→ **Texto extraído**:

◇ ◇ ◇ ◇

Filóstrato, en su Vida de los sofistas, señalaba que la sofística reduce la filosofía a la retórica, a pura persuasión sin contenido. Mientras que el filósofo era prudente y estaba pronto a reconocer su ignorancia, el sofista se muestra seguro de su saber; pues su saber era aparente y no real, como observó Aristóteles. Por ello, el sofista va tejiendo en falso una serie de ideas que calzarán con la sensibilidad de su auditorio, sin tener una preocupación por la verdad. Habría que estar ciego para no haber conocido a uno que otro profesor entusiasta que gusta de provocar con preguntas agudas para llevar a sus estudiantes a la perplejidad, y que se ufana de ser políticamente incorrecto, sin caer en la cuenta de que la incorrección política de un lado es siempre la corrección política del lado opuesto.

El sofista puede mostrarse audaz e intentar argumentar que la dignidad de la persona es algo relativo, pues depende de quién la otorga. Dirá algo así como: «Si definimos a la persona como un ser ante otro, toda persona existirá en la medida en que es vista por el otro y, por tanto, su dignidad depende de que el otro se la otorgue». Si mostramos nuestra perplejidad, contraatacará preguntando: «¿No elegiría salvar siempre la vida de su padre a la de un desconocido? ¿No indica esto que para usted su padre tiene más valor y dignidad que el desconocido?».

El sofista se vale de la falta de sutileza que lleva a la confusión de realidades. No es lo mismo el acto subjetivo de conferir valor a una realidad a partir de la perspectiva propia, de lo que eso signifique para uno, que el acto trascendental de reconocer el valor de alguien, que lo tiene por sí misma, independiente de lo que esa persona signifique para el espectador. Además, el sofista rehúye a los conceptos claros. Decir que la persona es un ser ante otro es una concepción insuficiente de lo que es una persona; pues la computadora en la que escribo existe ante mí, que soy otro respecto de ella, y no es persona.

Si mostramos nuestro poco convencimiento, el sofista puede intentar capitalizar a su favor la fe de su auditorio. Volverá al ataque arguyendo: «toda persona es primariamente ante Dios, quien lo ama radicalmente y es ese amor el que le confiere un valor absoluto». Sin embargo, esta afirmación tiene supuestos -la existencia de Dios, y su amor radical- que deberían ser demostrados; y como recomendaba Aristóteles, al argumentar hay que partir de aquello que es evidente para todos, de lo contrario caeríamos en una actitud fideísta.

Tomás de Aquino, que estaba lejos de ser un sofista, tenía esto muy claro, por ello, al plantearse la cuestión sobre la moralidad de algunos actos, es claro en señalar que no es razón suficiente para decir que algo es inmoral el que dicho acto ofenda a Dios, sino que debe mostrarse que el acto en mención va en contra del bien del hombre. Tomás de Aquino tenía claro que no se debe tomar el nombre de Dios en vano y que este mandamiento tiene un valor como criterio para pensar filosóficamente; pues quien recurre a la fe como escapatoria de la tarea de pensar, le hace un flaco favor a la fe.

Vuelvo a mi reflexión inicial. Las humanidades son de una urgente necesidad en el mundo actual, porque en ellas se discute y aclaran cuestiones capitales como la libertad, la dignidad o la fe. Por ello, dicha urgencia engloba la necesidad de maestros que se las tomen en serio y que no la reduzcan a una cuestión ideológica o a una variante del coaching (palabra usada hasta el cansancio hoy en día). Los estudiantes se merecen profesores que los pongan en contacto con las cuestiones humanas más radicales, y con las grandes respuestas que ha dado nuestra tradición de pensamiento.

◇ ◇ ◇ ◇

→ **Extracto de datos**:
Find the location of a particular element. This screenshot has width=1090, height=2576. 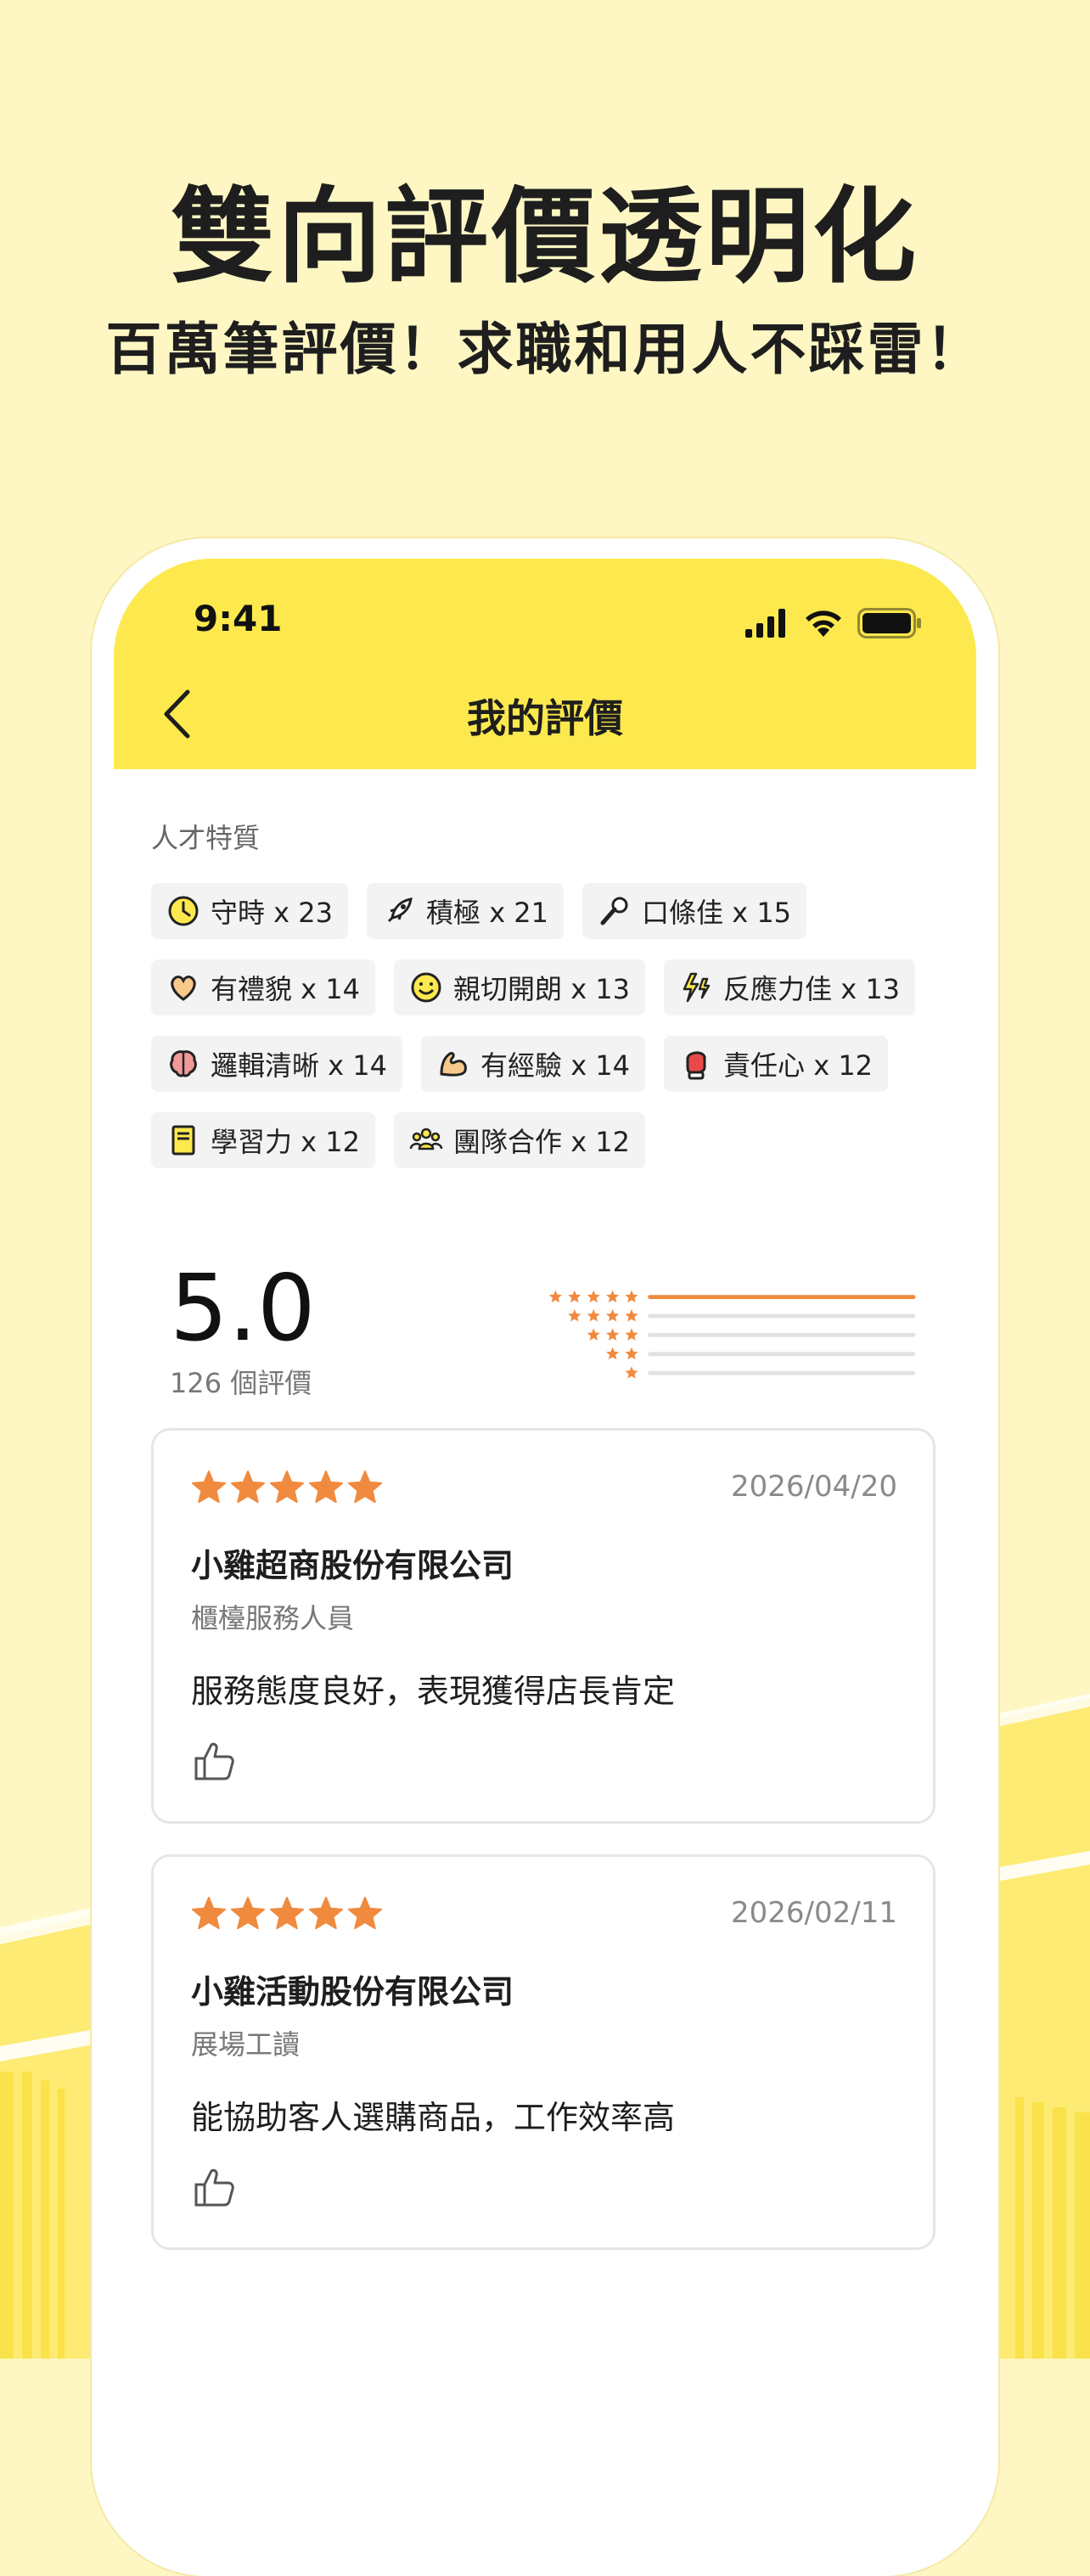

heart-hands-icon is located at coordinates (183, 987).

◇ ◇ ◇ ◇

→ **Serie de ejercicios**:
(a) Reproduce el pasaje del texto sobre los sofistas comprendido entre "Tomás de Aquino, que" y "favor a la fe.", ambos incluidos.
(b) En el texto sobre los sofistas, ¿en qué obra señalaba Filóstrato que la sofística reduce la filosofía a la retórica?
Los datos son un material independiente del texto sobre los sofistas.

→ **Respuestas**:
(a)
Tomás de Aquino, que estaba lejos de ser un sofista, tenía esto muy claro, por ello, al plantearse la cuestión sobre la moralidad de algunos actos, es claro en señalar que no es razón suficiente para decir que algo es inmoral el que dicho acto ofenda a Dios, sino que debe mostrarse que el acto en mención va en contra del bien del hombre. Tomás de Aquino tenía claro que no se debe tomar el nombre de Dios en vano y que este mandamiento tiene un valor como criterio para pensar filosóficamente; pues quien recurre a la fe como escapatoria de la tarea de pensar, le hace un flaco favor a la fe.

(b) En su Vida de los sofistas.